Des détenus ordinaires ont affirmé aux enquêteurs du CODDHD avoir de bonnes relations avec leurs codétenus djihadistes, d’autres disent même qu’ils (détenus djihadistes) sont de "très bons amis musulmans".

Le document met en lumière aussi l’ineffectivité des droits humains dans les établissements pénitentiaires.
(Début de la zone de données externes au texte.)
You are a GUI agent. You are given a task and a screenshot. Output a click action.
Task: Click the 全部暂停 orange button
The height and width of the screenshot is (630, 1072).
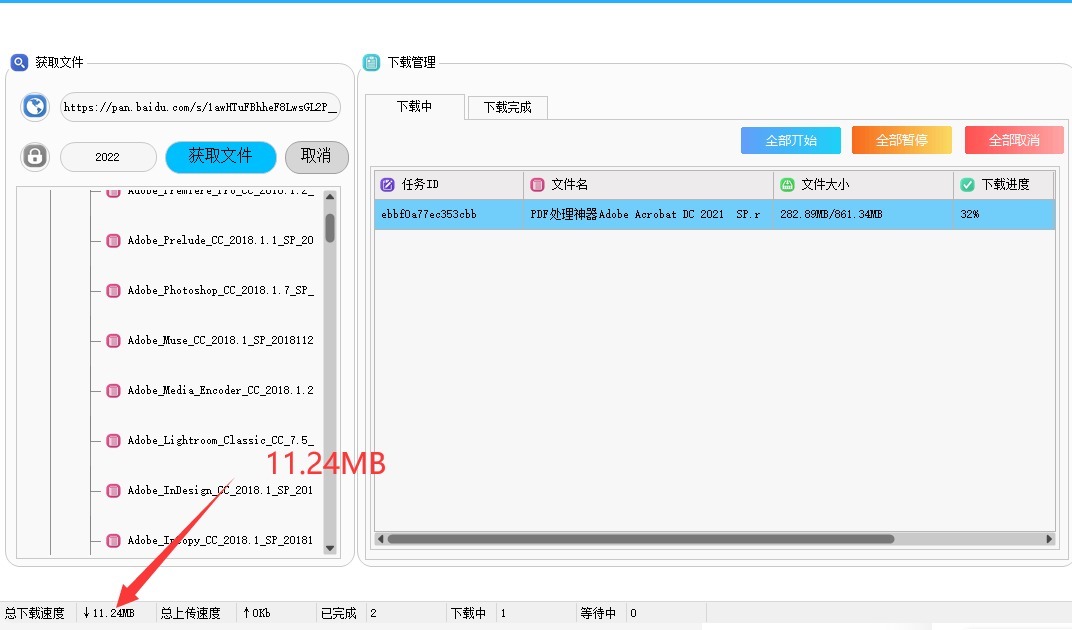(901, 140)
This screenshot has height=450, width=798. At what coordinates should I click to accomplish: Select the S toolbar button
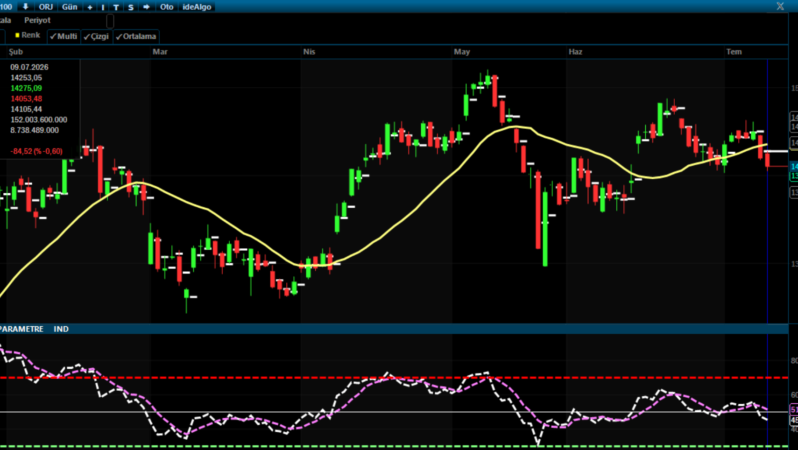131,7
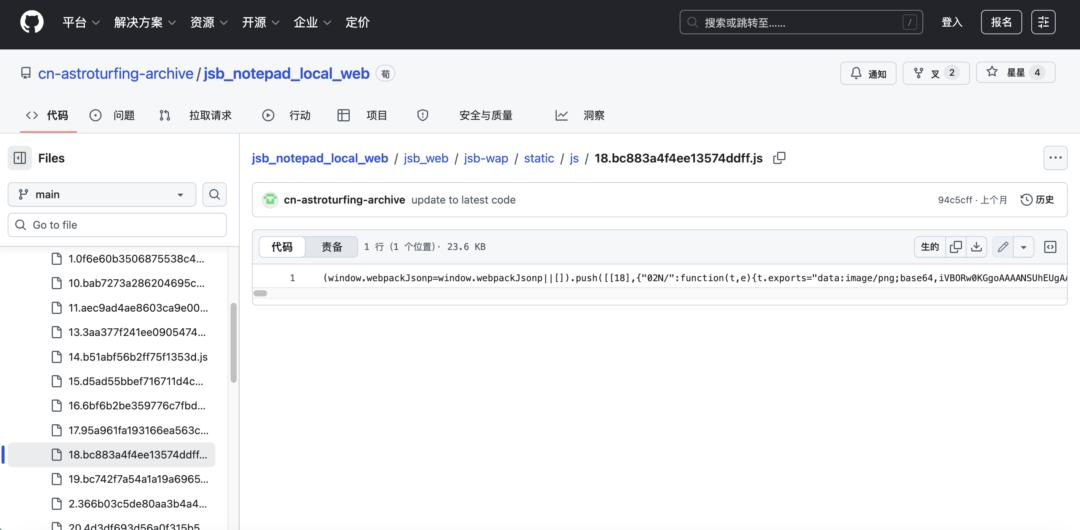Copy the file path with copy icon
1080x530 pixels.
[x=779, y=158]
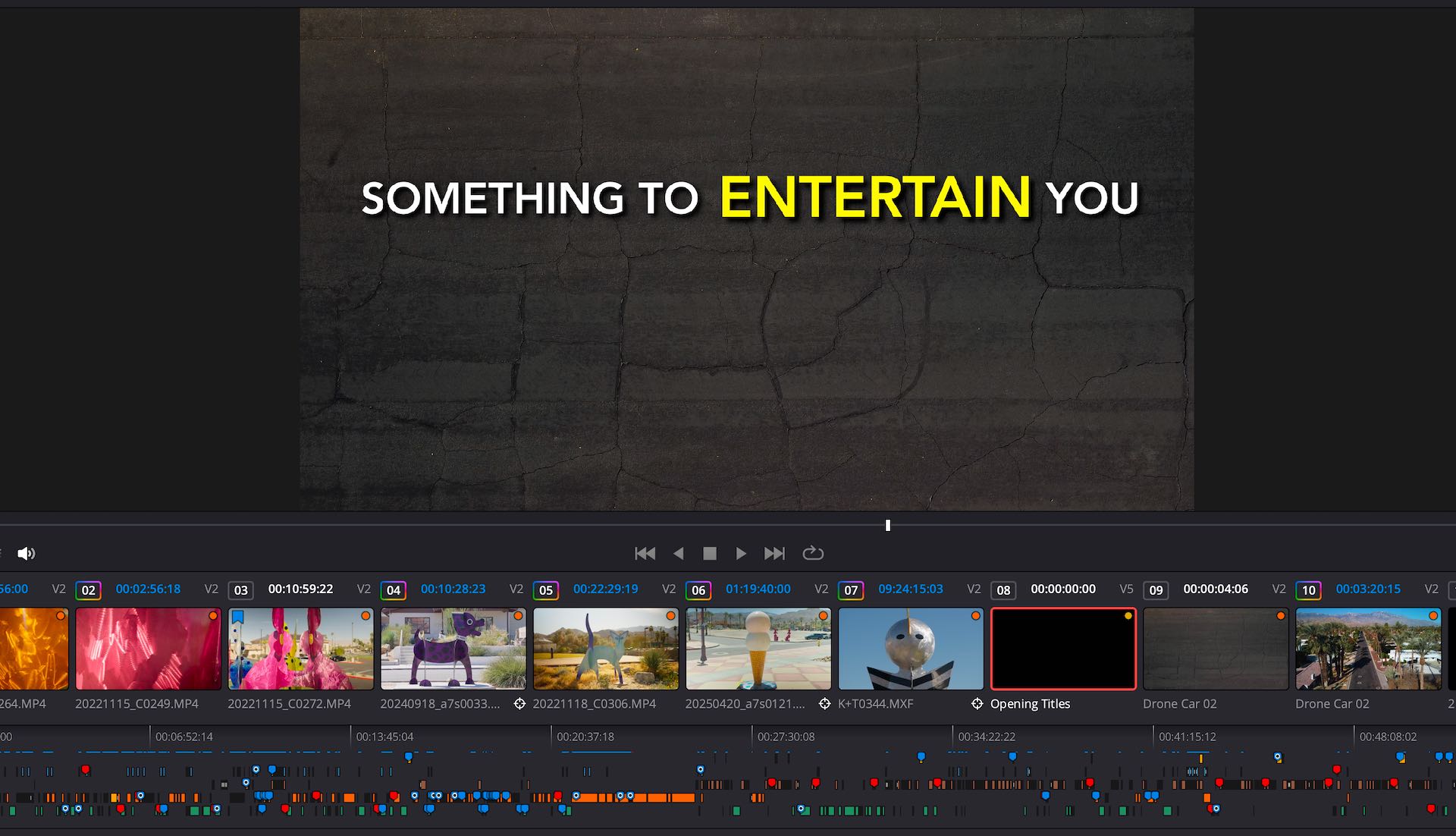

Il s'agit du droit à l’intégrité physique et morale, le droit à l'alimentation, le droit à la santé, le droit à un environnement sain ou encore les droits aux loisirs et l’éducation.

La lenteur des procédures judiciaires pour les personnes en détention provisoire a également été relevé comme une violation des droits humains par le CODDHD qui estime que cela peut également "nourrir un sentiment d’injustice qui peut alimenter la radicalisation".

Depuis 2014, le collectif des organisations de défense des droits de l'homme et de la démocratie, effectue des visites dans les prisons du pays.

Deux problèmes majeurs sont récurrents : la surpopulation carcérale et la non séparation des détenus selon la gravité de leurs infractions.

Le CODDHD a fait des recommandations aux pouvoirs publics: "prendre des mesures pour séparer les détenus selon la nature de leurs infractions et former le personnel pénitentiaire en matière de détection des risques de radicalisation au sein des maisons d’arrêts".